The current minimum age limit for participation in the National Lottery was set, in line with that for other lotteries, at 16. Society lotteries and the Pools have the same age limit. Sixteen year-olds can also play certain types of amusement machines. These have always been considered to be relatively harmless forms of entertainment at the softer end of the gambling spectrum, where the possibility of addiction or major losses is seen as minimal. For this reason the age limit of 16 has been considered to protect adequately the interest of players on the National Lottery.

As part of the director general's statutory duty to protect the interests of participants, his office has undertaken, and continues to support, a programme of lottery gambling research by leading academics and researchers, and they regularly publish the results. These reports have not so far indicated that the age limit should be re-visited. I have not seen the research to which the right reverend Prelate refers as having been published in the last few days. If the research appears to indicate that the age limit should be revisited, the director general and the Government would certainly look at it very carefully under existing powers. At the moment, we are not persuaded that there is a case to make for the age limit, but we have a very open mind on this issue.

The noble Lord, Lord Redesdale, referred to scratch cards. We have research on scratch cards for 16 to 18 year-olds. It should be remembered that the director general has a duty not to license games that lead to excessive participation. His research suggests that, on average, only 10 per cent of the adult population regularly buy National Lottery scratch cards, compared to more than 60 per cent who play the on-line game regularly. Of those 16 to 18 year-olds questioned, some 8 per cent.—in other words, less than the average—report playing at least weekly. I do not have any statistics on 14 to 15 year-olds using scratch cards, and I am suspicious of research which asks people if they break the law.

On the question which was raised as to whether someone who played under age and won a huge prize would be entitled to his prize, I am advised that to play a game under age is itself a criminal offence. Presumably the courts would therefore have to make a decision on whether, in addition to any other penalty, the prize itself should be forfeited.

There have been views expressed in the Committee in response to this question.

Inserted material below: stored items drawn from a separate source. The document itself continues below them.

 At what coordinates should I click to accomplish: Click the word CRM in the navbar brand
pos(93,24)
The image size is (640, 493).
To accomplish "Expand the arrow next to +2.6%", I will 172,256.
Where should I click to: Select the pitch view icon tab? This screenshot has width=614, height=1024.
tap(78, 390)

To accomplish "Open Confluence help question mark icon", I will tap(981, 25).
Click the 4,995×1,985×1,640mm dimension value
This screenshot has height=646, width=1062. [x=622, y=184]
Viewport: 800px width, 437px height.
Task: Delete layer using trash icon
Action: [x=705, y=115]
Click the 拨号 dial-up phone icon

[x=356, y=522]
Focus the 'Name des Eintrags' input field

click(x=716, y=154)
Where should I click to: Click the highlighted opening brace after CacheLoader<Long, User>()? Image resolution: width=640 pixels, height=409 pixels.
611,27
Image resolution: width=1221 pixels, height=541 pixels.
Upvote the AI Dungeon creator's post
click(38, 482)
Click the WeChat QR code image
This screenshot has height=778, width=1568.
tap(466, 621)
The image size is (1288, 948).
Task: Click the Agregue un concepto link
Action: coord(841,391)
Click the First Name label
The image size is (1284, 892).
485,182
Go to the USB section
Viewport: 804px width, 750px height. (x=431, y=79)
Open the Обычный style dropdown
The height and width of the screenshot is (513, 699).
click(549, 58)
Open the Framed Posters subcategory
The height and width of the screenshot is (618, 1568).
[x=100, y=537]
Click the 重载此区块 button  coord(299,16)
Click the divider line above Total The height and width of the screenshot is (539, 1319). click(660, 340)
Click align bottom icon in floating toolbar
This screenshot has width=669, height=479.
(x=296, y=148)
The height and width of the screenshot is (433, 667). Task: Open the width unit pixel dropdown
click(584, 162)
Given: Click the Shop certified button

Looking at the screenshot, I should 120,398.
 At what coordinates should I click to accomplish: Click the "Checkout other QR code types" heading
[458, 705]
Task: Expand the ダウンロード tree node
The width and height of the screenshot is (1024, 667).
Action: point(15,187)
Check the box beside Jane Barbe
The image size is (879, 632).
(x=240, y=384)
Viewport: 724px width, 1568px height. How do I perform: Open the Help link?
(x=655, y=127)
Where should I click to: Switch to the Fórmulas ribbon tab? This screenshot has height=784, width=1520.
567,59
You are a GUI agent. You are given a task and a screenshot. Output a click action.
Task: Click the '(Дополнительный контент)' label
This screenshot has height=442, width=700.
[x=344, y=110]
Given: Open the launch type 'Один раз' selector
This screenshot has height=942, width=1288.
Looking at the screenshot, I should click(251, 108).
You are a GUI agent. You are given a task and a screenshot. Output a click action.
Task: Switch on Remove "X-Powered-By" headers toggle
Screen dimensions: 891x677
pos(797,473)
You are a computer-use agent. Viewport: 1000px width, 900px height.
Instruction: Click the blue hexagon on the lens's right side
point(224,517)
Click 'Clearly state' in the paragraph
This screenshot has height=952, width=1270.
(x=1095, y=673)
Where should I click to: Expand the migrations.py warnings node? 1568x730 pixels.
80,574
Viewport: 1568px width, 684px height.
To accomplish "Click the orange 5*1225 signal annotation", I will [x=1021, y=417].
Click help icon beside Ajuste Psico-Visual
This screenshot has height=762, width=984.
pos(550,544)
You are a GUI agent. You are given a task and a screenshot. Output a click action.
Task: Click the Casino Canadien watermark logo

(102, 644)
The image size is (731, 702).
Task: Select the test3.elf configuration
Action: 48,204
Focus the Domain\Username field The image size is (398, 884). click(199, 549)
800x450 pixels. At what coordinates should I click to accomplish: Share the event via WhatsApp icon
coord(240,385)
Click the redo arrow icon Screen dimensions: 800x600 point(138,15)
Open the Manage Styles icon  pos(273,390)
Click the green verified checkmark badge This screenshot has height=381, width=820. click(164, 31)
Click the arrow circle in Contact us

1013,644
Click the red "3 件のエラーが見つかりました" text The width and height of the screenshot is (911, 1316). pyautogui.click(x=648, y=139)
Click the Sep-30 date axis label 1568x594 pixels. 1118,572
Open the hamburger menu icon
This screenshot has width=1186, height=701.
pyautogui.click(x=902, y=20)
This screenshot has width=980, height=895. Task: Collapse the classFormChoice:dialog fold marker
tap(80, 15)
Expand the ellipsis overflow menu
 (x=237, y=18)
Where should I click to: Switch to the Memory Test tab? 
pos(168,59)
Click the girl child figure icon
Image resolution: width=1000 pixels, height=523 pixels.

We do not have a closed mind and under certain circumstances we might well be prepared—either ourselves or the director general—to make changes in the age limits. I would very much welcome an opportunity to see the research to which the right reverend Prelate has referred, and if he would like to discuss the matter between now and Report I would be glad to do that. In the meantime, I hope he will consider it proper to withdraw his amendment.

The Lord Bishop of Oxford

I thank the Minister for his expression of openness of mind on this. I will certainly ensure that the research is sent to him and I am very grateful for the assurance that this will be looked at as objectively as possible. I can quite see the difficulty of having one age range for the lottery and perhaps scratch cards and others, say, for fruit machines. I can see there could be a difficulty if there was that difference, but nevertheless the lottery and scratch cards do pose a particular kind of problem. It could be relevant that there should be either a regulation, or a direction at least, which indicates a different age group for the lottery and scratch cards. I beg leave to withdraw the amendment.

Amendment, by leave, withdrawn.

Lord McIntosh of Haringey

I beg to move that further consideration in Committee be adjourned until Thursday next at 4 p.m.

The Committee adjourned at three minutes past seven o'clock until Thursday next at four o'clock.